*Task instructions*:
1. Answer these questions using the article on health insurance coverage, giving each answer on its own line marked with the matching letter.
(a) What share of Americans lacked health insurance in the first three months of 2017?
(b) On what date does open enrollment in Obamacare health plans for 2018 begin?
(c) What was the first way the ACA reduced the number of uninsured people?
2. Copy word for word everything in the article on health insurance coverage from "The CDC's new" down to "result of Obamacare.".

*Selected excerpt*:
---*---

The nation's rate of people without health insurance was at historically low levels during President Donald Trump's first several months in office, at the same time he was pushing hard for the elimination of Obamacare, new federal data show.
The data, from the Centers for Disease Control and Prevention, is sure to be used as a measuring stick for how Trump administration policies affect the nation's uninsured rate, which has plummeted since the rollout of the Affordable Care Act.
In the first three months of 2017, just 8.8 percent of Americans — or 28.1 million people — lacked health insurance, the CDC said.
That is about 500,000 fewer uninsured people than in 2016, a difference that the CDC called "nonsignificant" in a report issued by the agency Tuesday.
There are now 20.5 million fewer people without health insurance than there were in 2010, when Obamacare, as the ACA is popularly known, began taking effect, the agency said.
In 2010, 16 percent of Americans, or 48.6 million people, were uninsured at the time of an interview with the CDC.
And as much of 19.8 percent of people had been uninsured for at least part of the year prior to such an interview in 2010.
The CDC's new report comes slightly more than two months before the Nov. 1 start of open enrollment in Obamacare health plans for 2018.
And it comes after months of ultimately unsuccessful efforts by Republicans in Congress and the Trump administration to pass legislation that would repeal and replace key provisions of Obamacare.
Those efforts have been stymied because of reluctance by several Republican senators to risk a significant reversal in the growth of the number of Americans who currently have health insurance as a result of Obamacare.
The ACA, which requires most people to have some form of health coverage or pay a tax penalty, reduced the number of uninsured people through several means. The first was allowing adults under the age of 26 to be covered by their parents' health plans.
The second was subsidizing the expansion of Medicaid to cover nearly all low-income adults in states that opted to do so with that joint federal-state health-care program.

---*---

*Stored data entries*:
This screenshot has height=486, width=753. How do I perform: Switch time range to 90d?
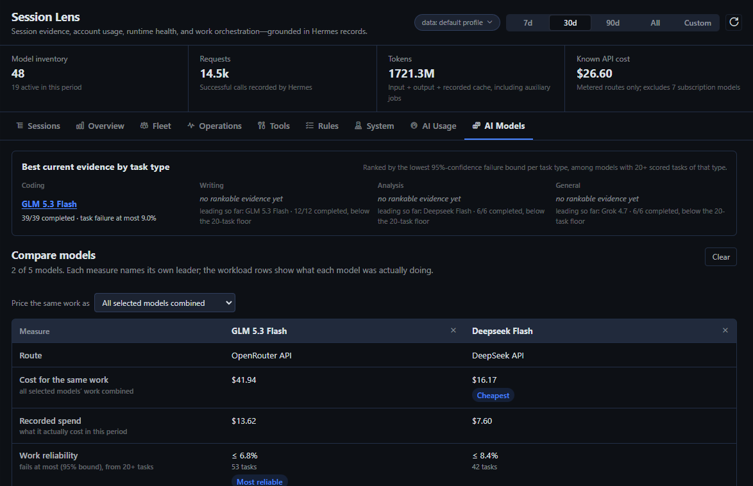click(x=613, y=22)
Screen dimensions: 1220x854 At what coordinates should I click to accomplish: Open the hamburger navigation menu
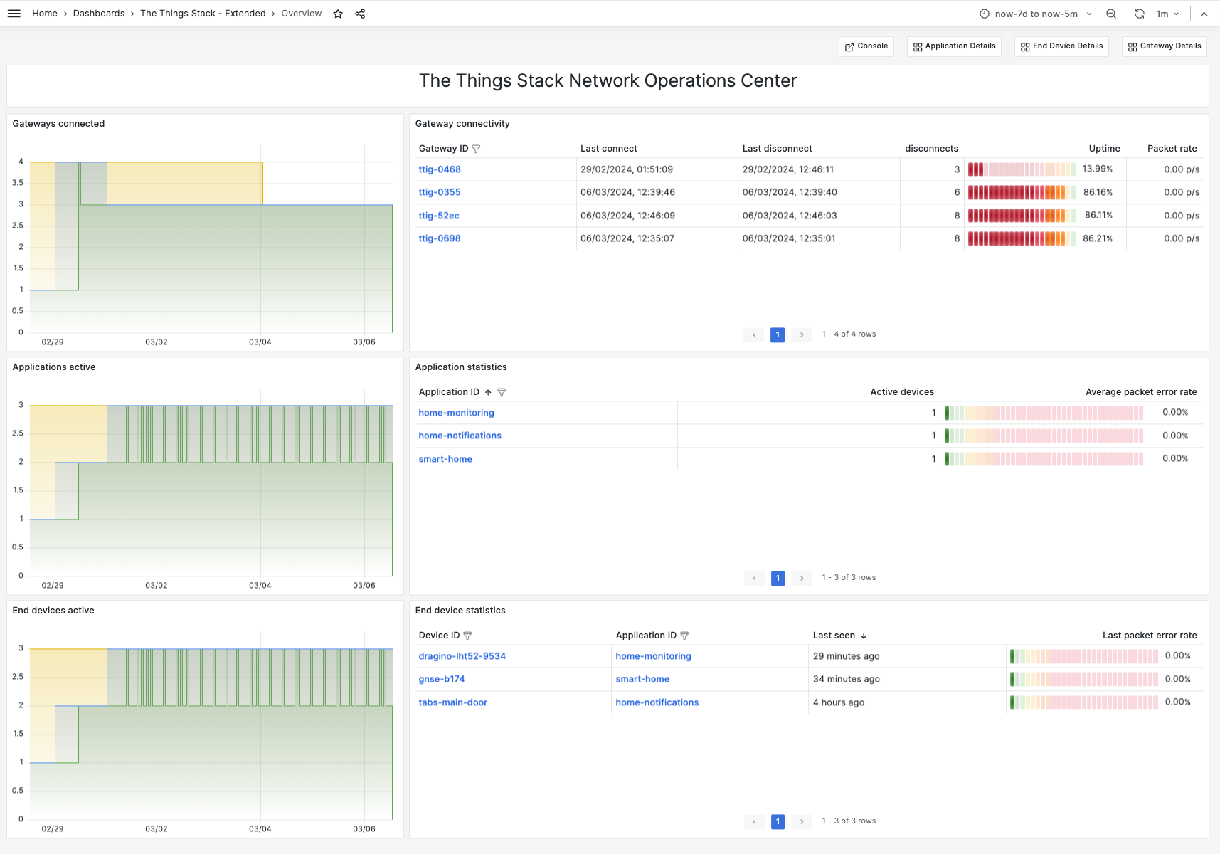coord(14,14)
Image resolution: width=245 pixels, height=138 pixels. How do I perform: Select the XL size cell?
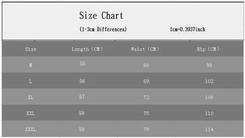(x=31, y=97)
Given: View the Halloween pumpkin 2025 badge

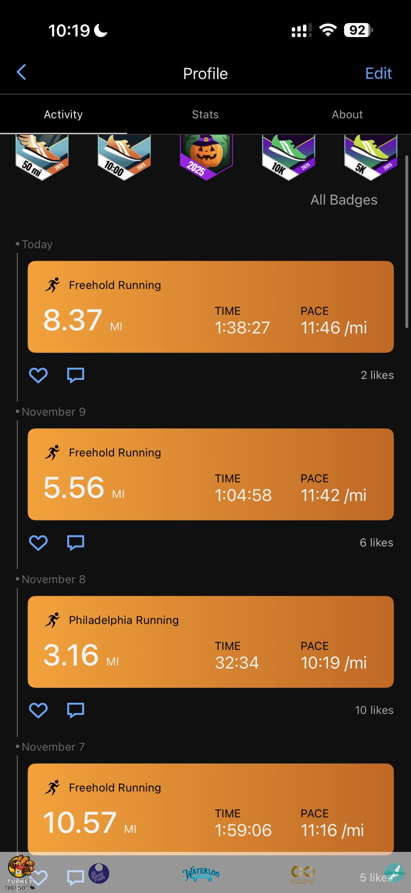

---*---

*Responses to the tasks*:
1.
(a) 8.8 percent, or 28.1 million people.
(b) Nov. 1.
(c) It allowed adults under the age of 26 to be covered by their parents' health plans.

2.
The CDC's new report comes slightly more than two months before the Nov. 1 start of open enrollment in Obamacare health plans for 2018.
And it comes after months of ultimately unsuccessful efforts by Republicans in Congress and the Trump administration to pass legislation that would repeal and replace key provisions of Obamacare.
Those efforts have been stymied because of reluctance by several Republican senators to risk a significant reversal in the growth of the number of Americans who currently have health insurance as a result of Obamacare.